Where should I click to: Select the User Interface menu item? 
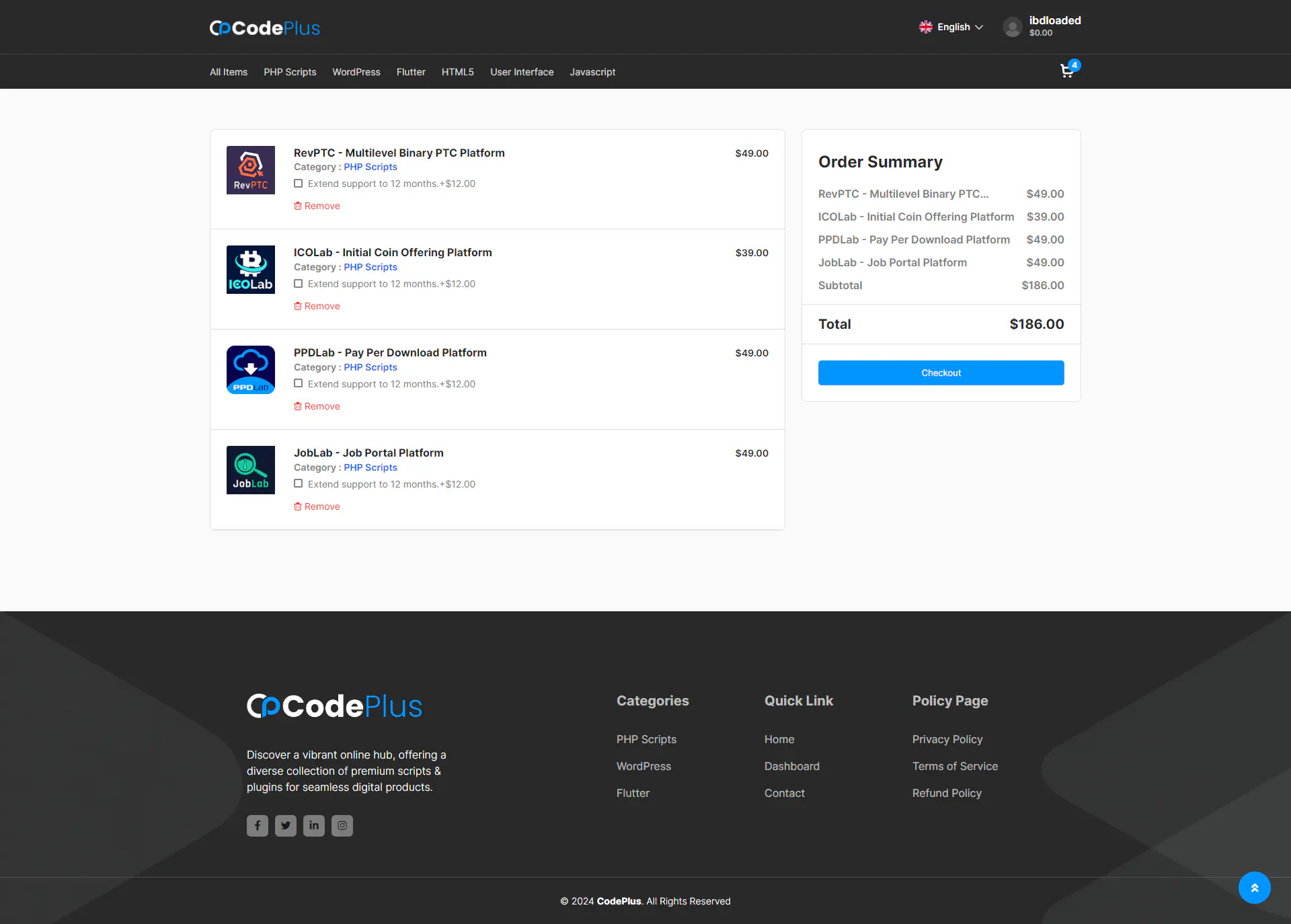tap(522, 72)
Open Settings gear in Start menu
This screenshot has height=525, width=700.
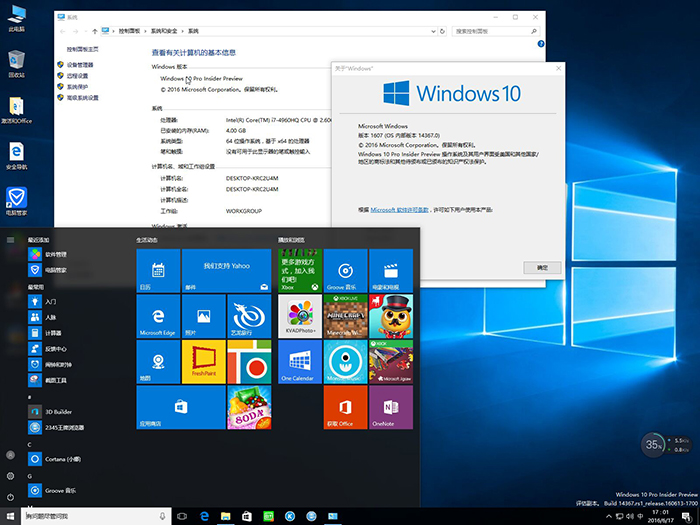[10, 477]
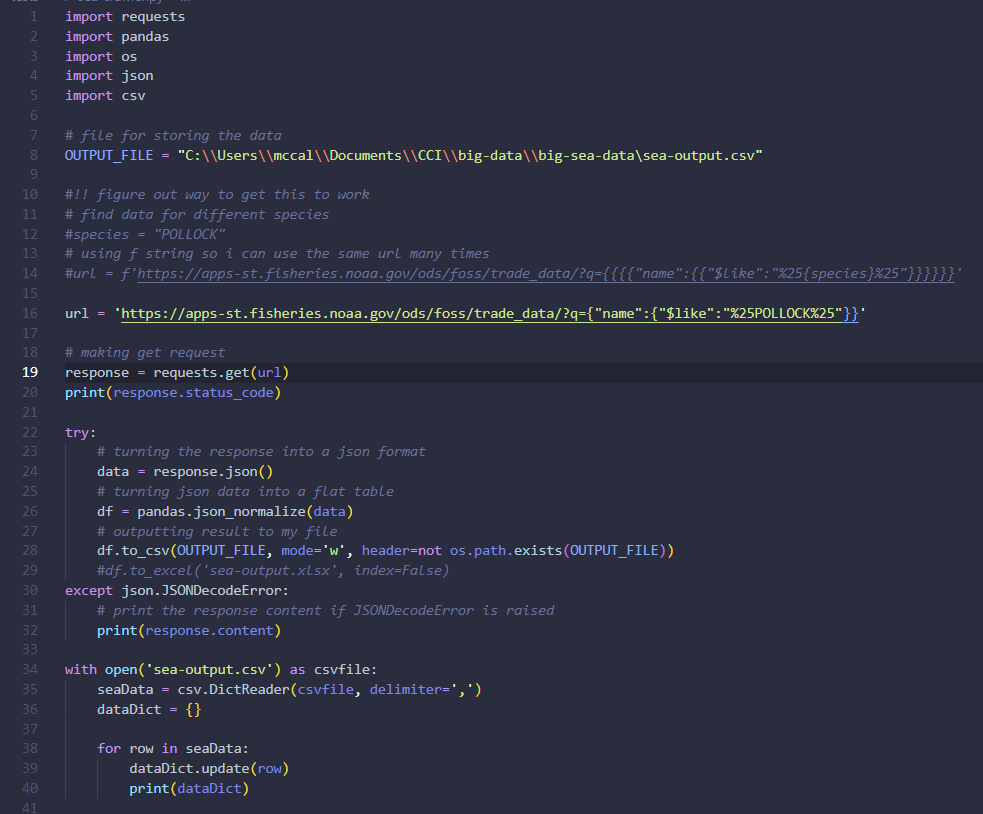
------------------------------------------------------------
▶ **Instruction**:
Put every line of the records above into a numbered list, skipping any blank lines and leaving out the pictures.

▶ **Exercise result**:
1. Where should I click to: Select the User Interface menu item? 
2. tap(522, 72)
3. Open Settings gear in Start menu
4. This screenshot has height=525, width=700.
5. [10, 477]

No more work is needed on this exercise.